▶ **SET PROBLEM**
Quote the data verbatim, from the line containing "Task: View the 7,386 likes list" through the last line, inclusive, and leave the pictures out of your answer.

▶ **TASK DATA**
===

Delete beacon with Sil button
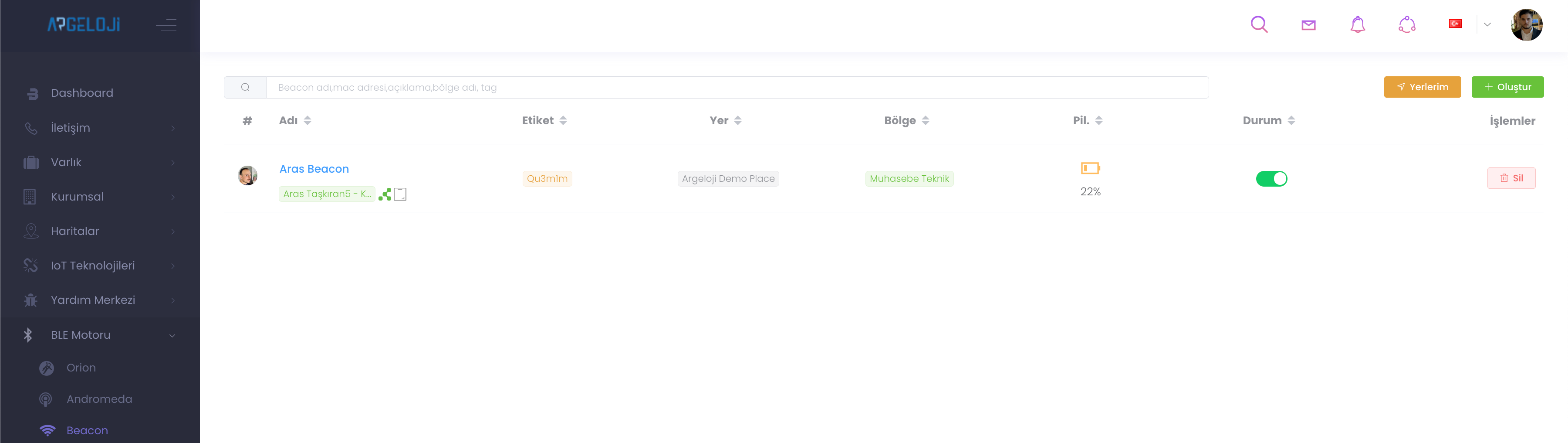This screenshot has width=1568, height=443. pos(1511,178)
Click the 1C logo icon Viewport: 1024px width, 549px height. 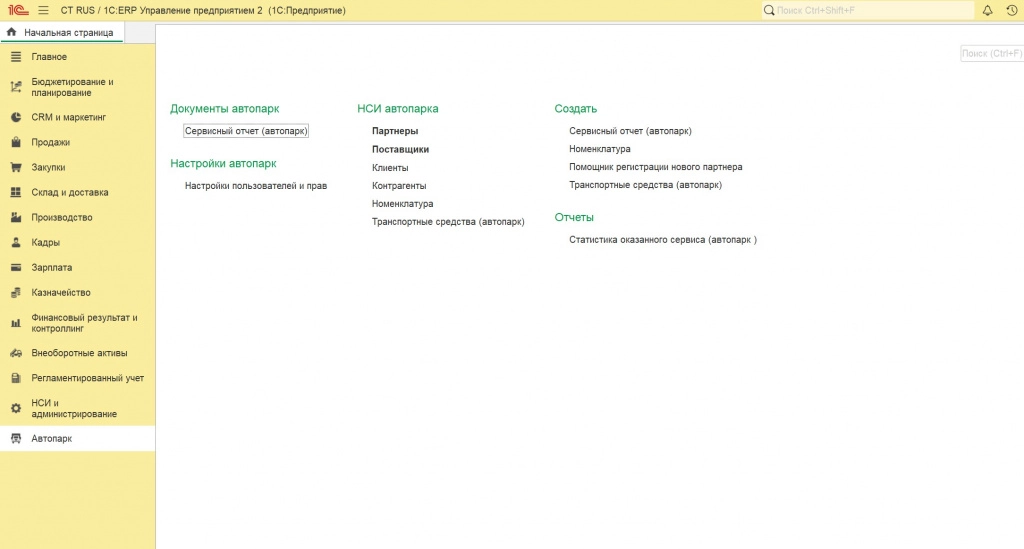[x=17, y=10]
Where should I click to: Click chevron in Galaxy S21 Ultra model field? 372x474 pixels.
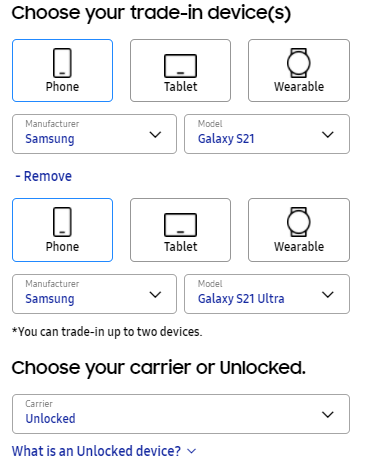pyautogui.click(x=328, y=295)
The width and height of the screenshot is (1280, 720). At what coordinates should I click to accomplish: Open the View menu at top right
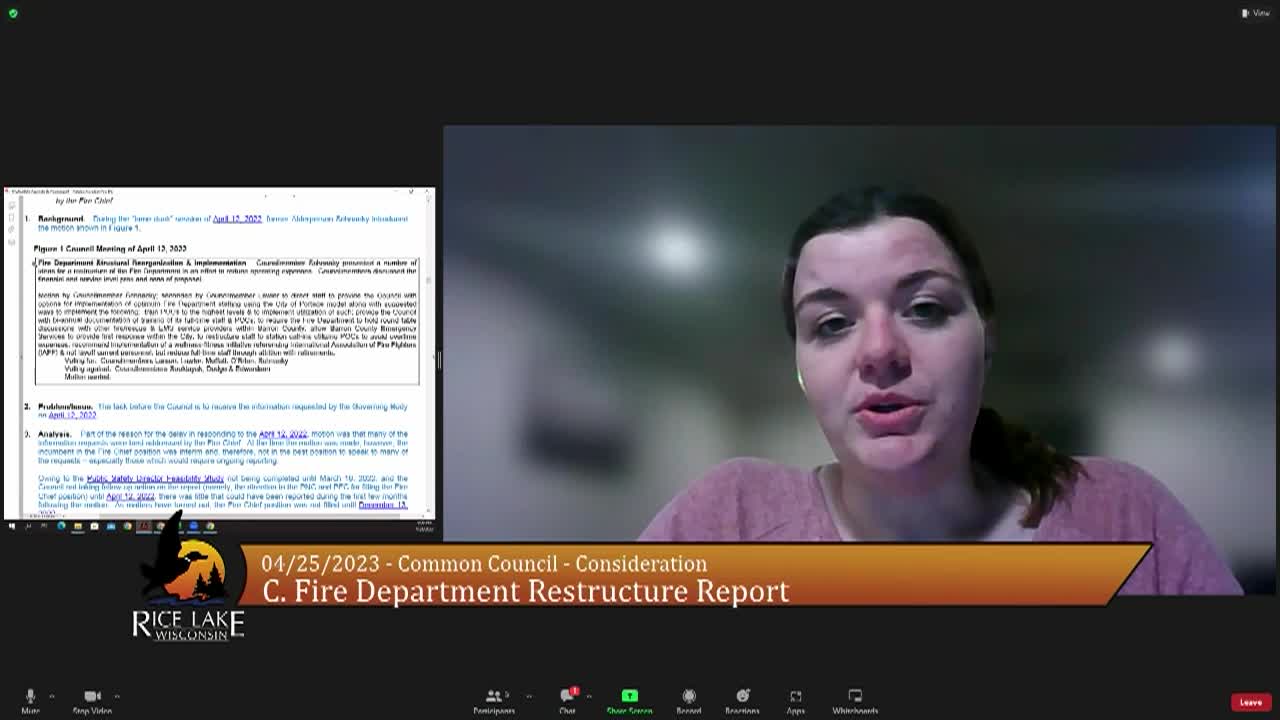(x=1257, y=13)
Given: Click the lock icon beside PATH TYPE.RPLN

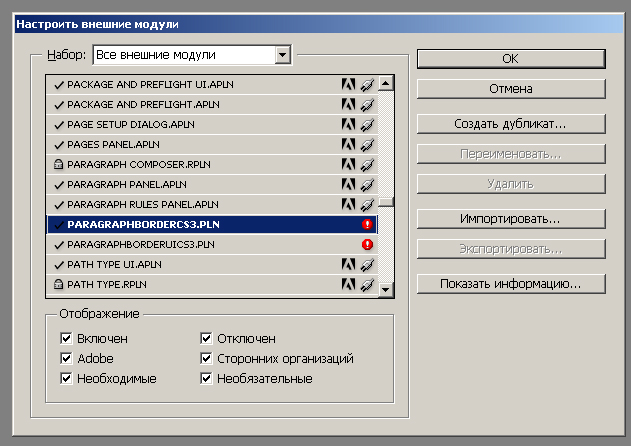Looking at the screenshot, I should point(59,284).
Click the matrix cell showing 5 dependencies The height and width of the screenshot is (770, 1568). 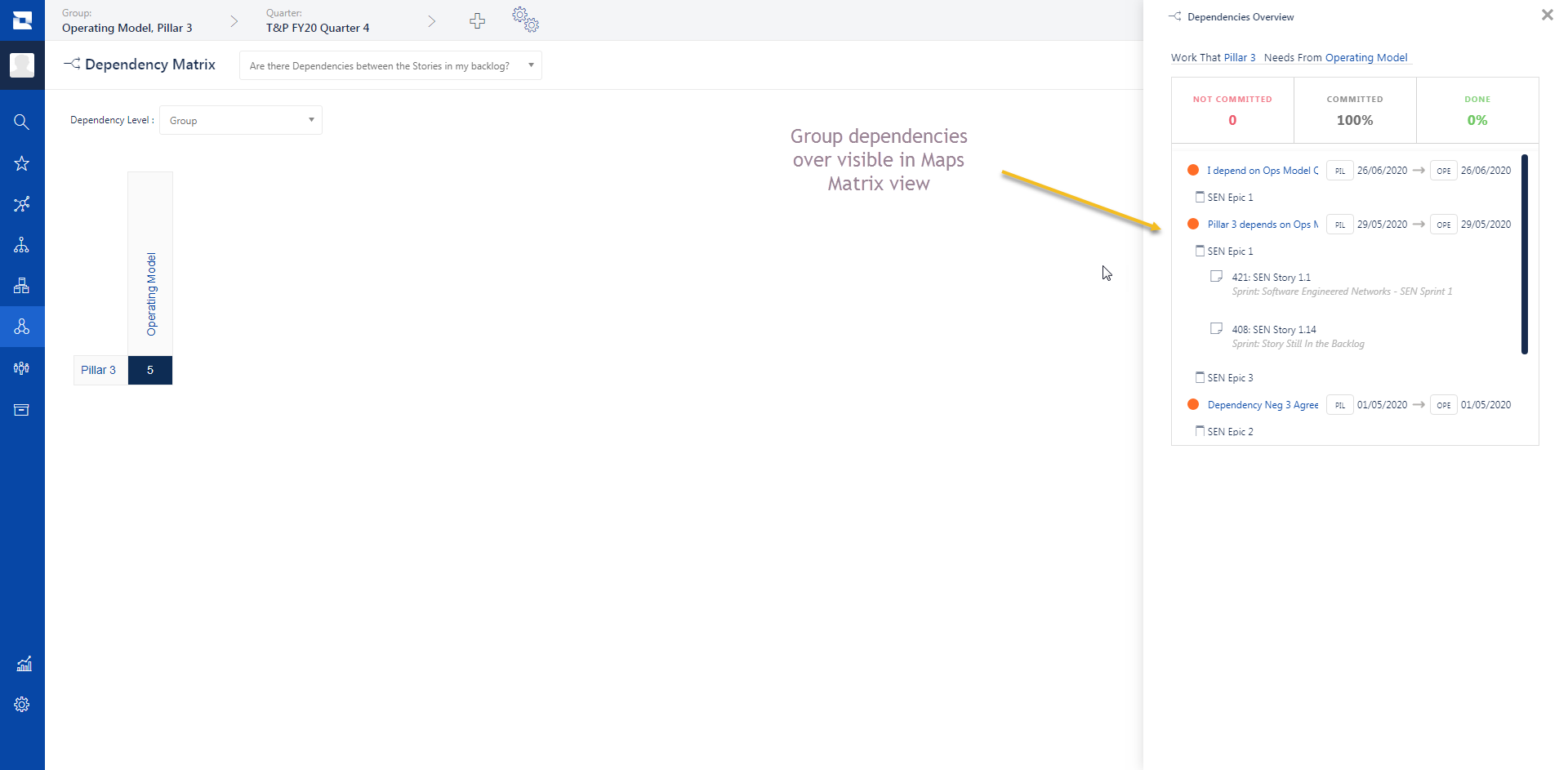coord(149,370)
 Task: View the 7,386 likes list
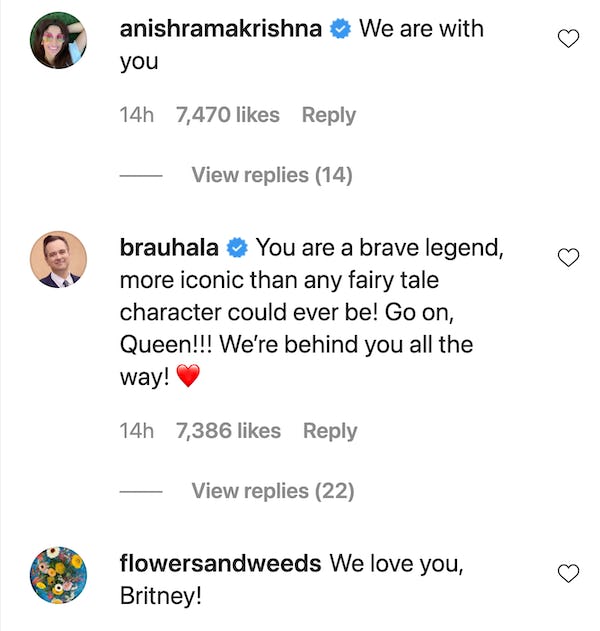(x=228, y=431)
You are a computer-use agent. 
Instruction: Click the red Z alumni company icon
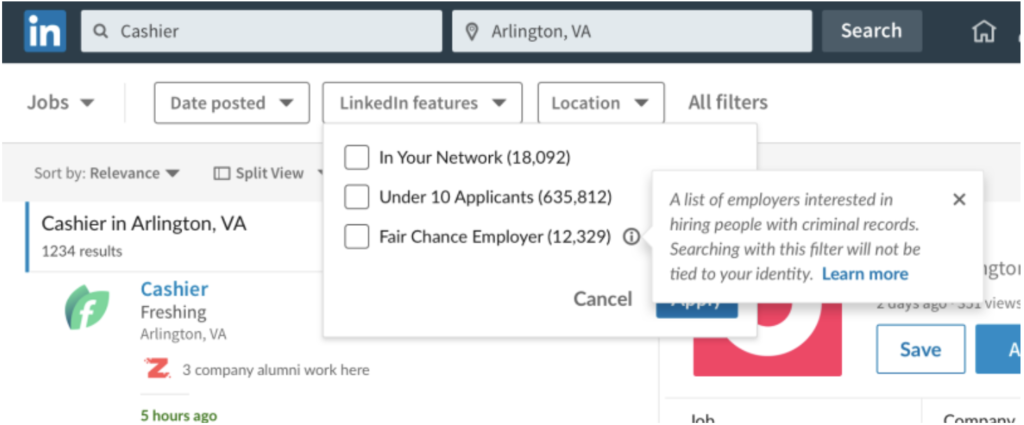[x=157, y=370]
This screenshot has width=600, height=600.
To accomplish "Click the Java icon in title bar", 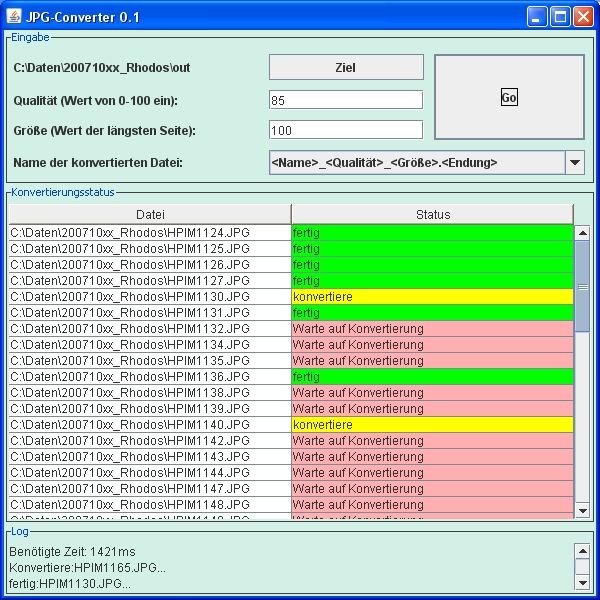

===

▶ **COMPLETE ANSWER**
 Task: View the 7,386 likes list
(x=228, y=431)
You are a computer-use agent. 
Instruction: Click the red Z alumni company icon
[x=157, y=370]
This screenshot has width=600, height=600.
To accomplish "Click the Java icon in title bar", 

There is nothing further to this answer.